[What the exercise asks]
Pick out each line of the records that includes the string "menu", and copy it.

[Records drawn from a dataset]
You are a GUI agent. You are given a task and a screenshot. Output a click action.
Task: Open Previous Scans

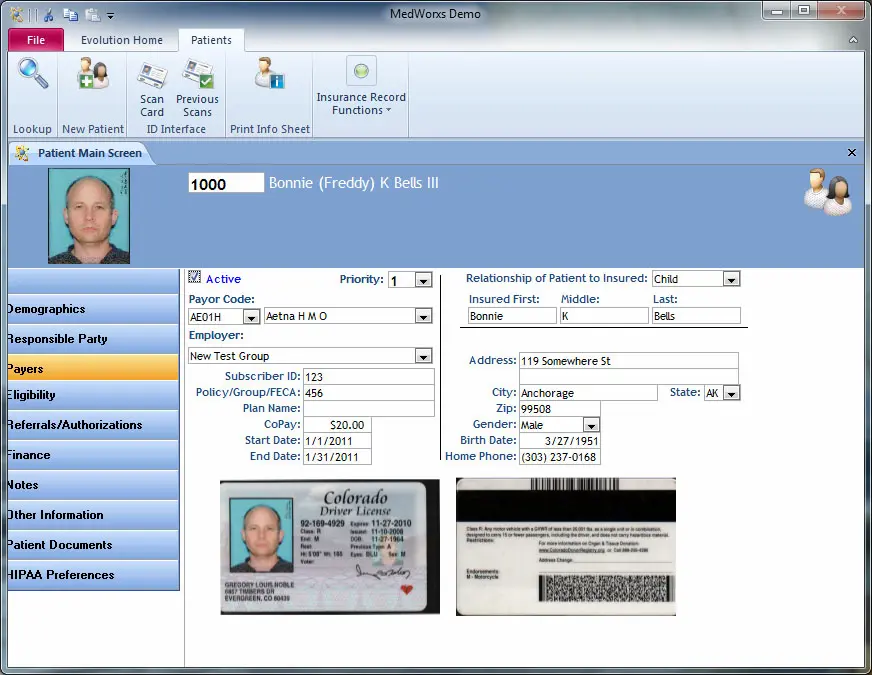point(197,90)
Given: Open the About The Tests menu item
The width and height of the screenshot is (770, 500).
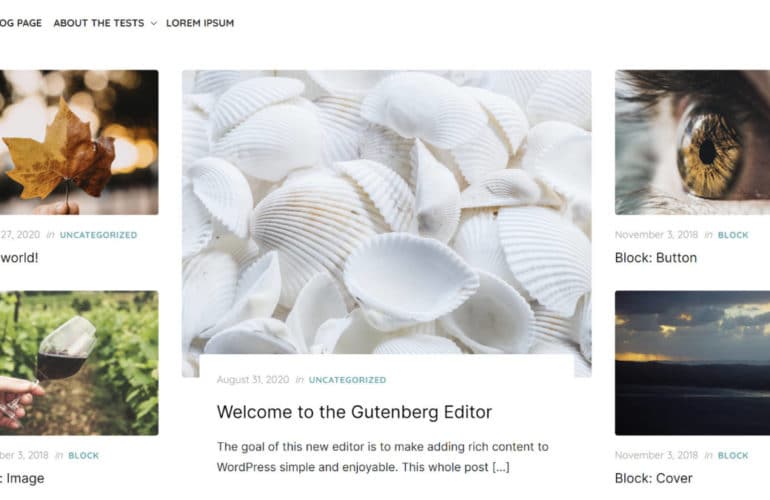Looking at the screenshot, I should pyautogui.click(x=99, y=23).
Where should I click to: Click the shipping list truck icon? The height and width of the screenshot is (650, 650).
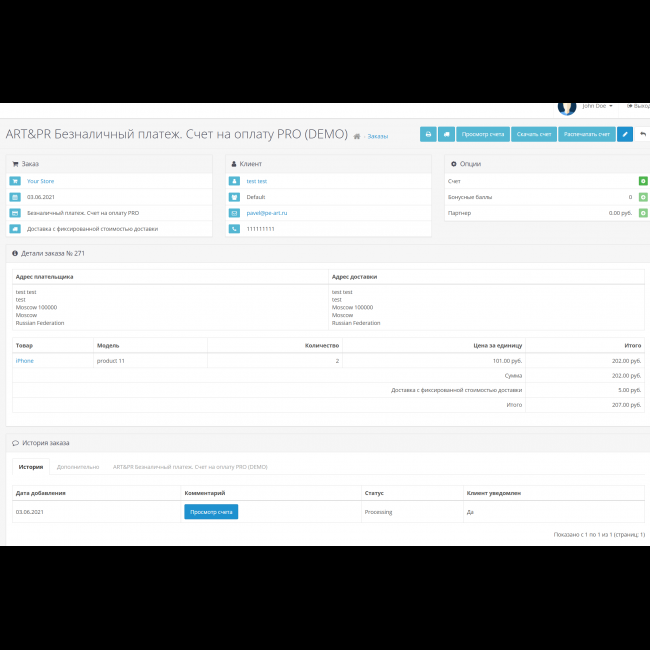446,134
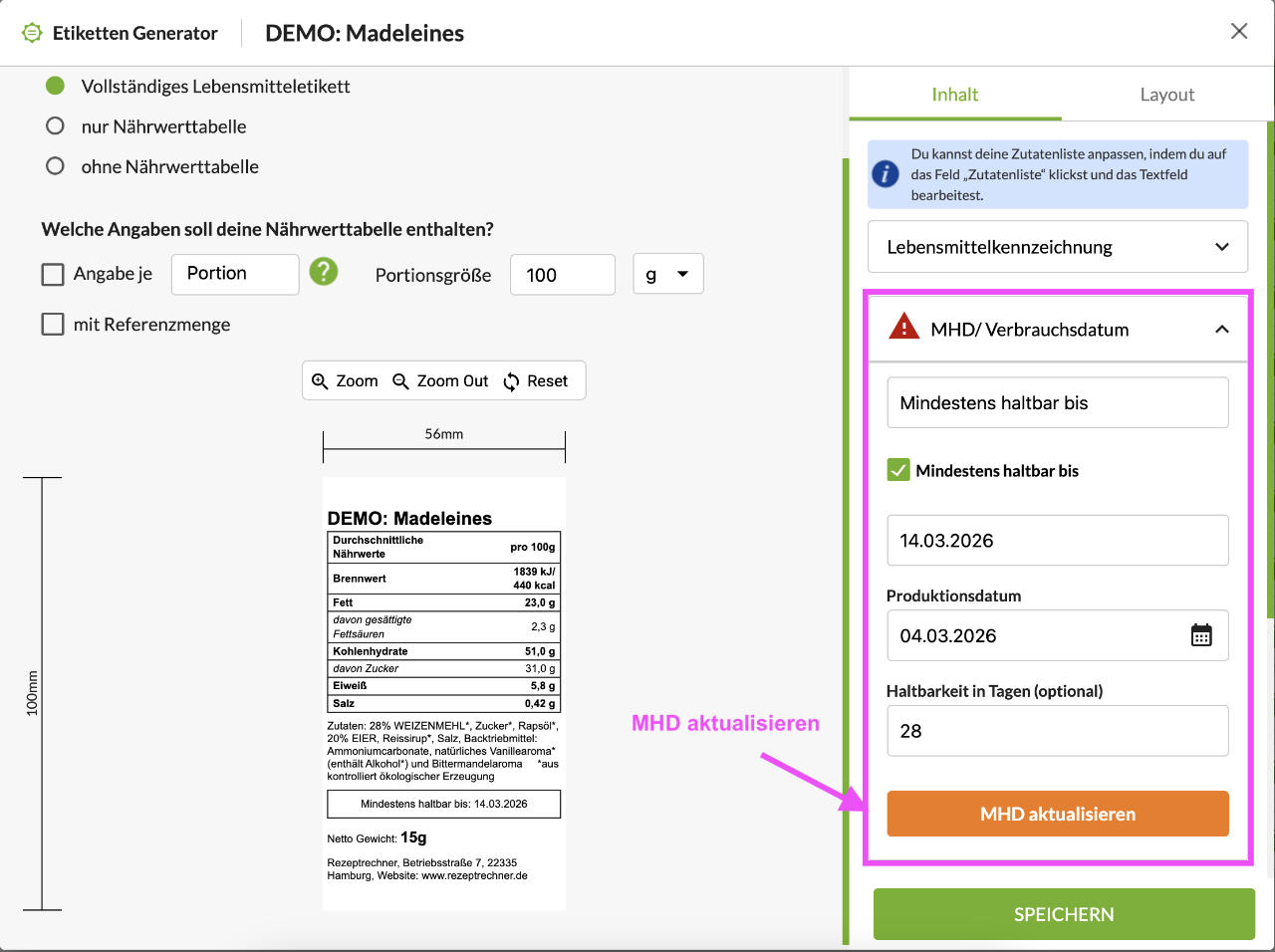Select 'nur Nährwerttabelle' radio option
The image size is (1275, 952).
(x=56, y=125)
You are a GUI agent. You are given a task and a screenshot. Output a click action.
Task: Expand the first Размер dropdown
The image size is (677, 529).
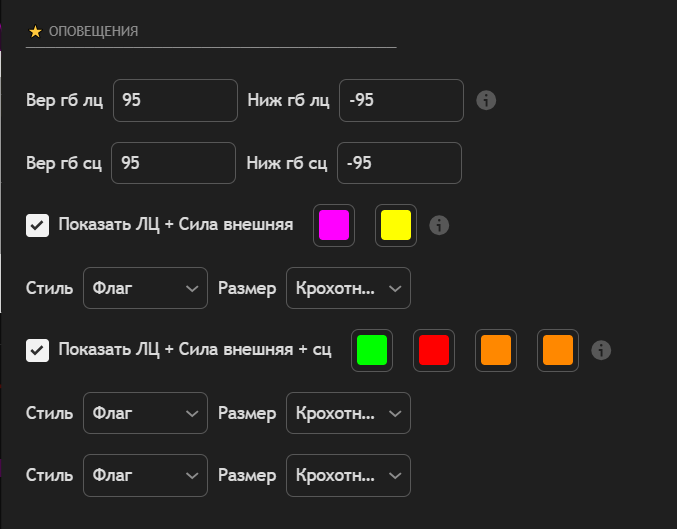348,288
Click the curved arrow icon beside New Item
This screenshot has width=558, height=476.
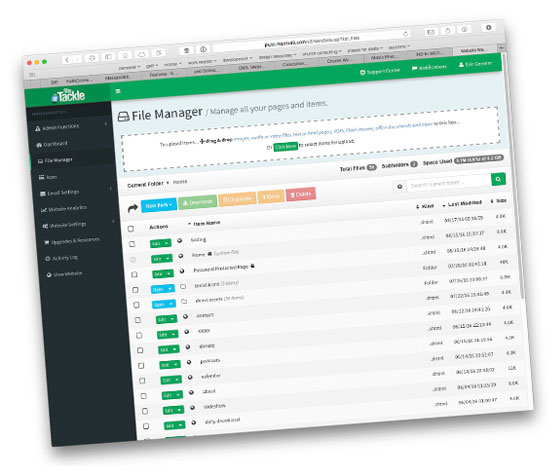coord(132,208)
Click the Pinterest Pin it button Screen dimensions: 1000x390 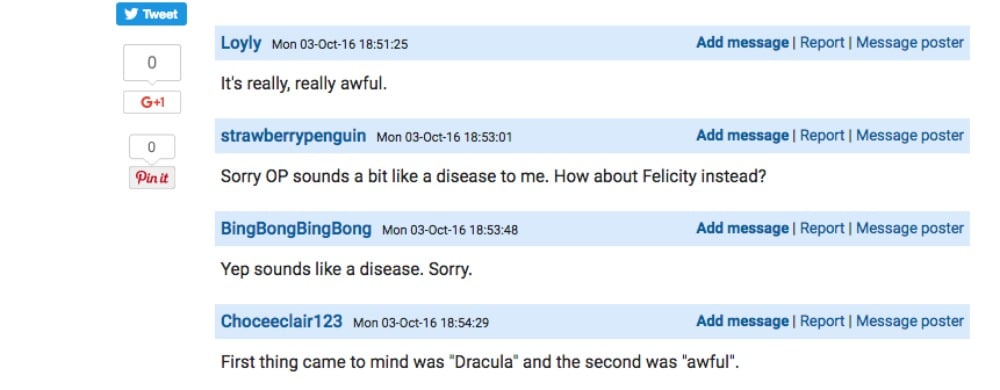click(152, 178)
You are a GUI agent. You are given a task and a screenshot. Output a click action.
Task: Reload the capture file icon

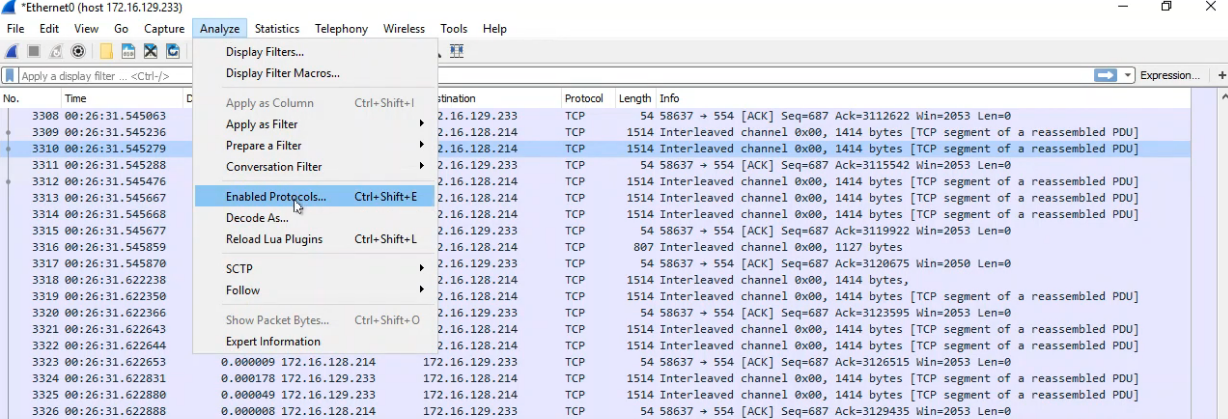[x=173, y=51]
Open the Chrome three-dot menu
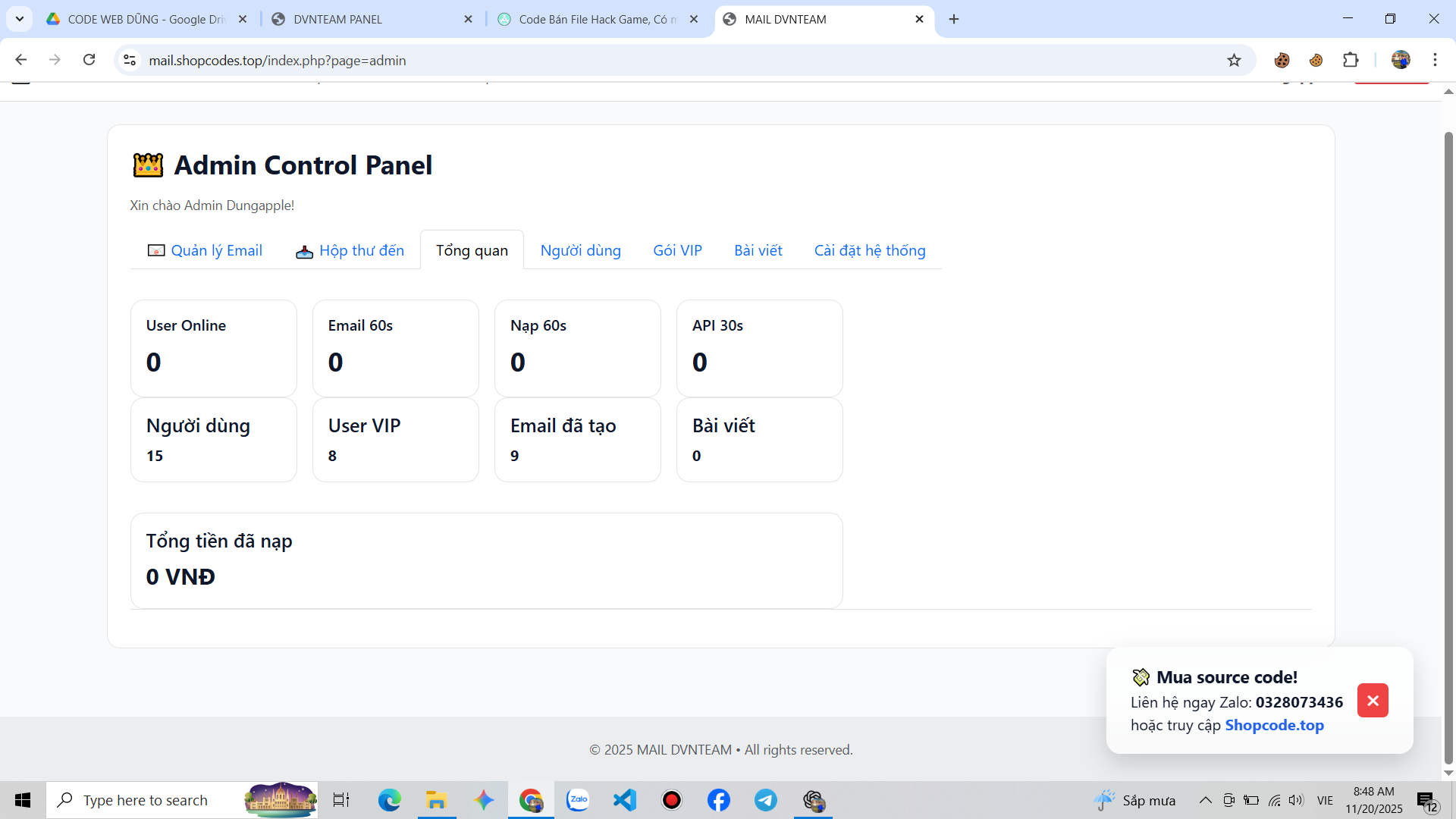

[Written answer]
Given: Open the About The Tests menu item
Open the Chrome three-dot menu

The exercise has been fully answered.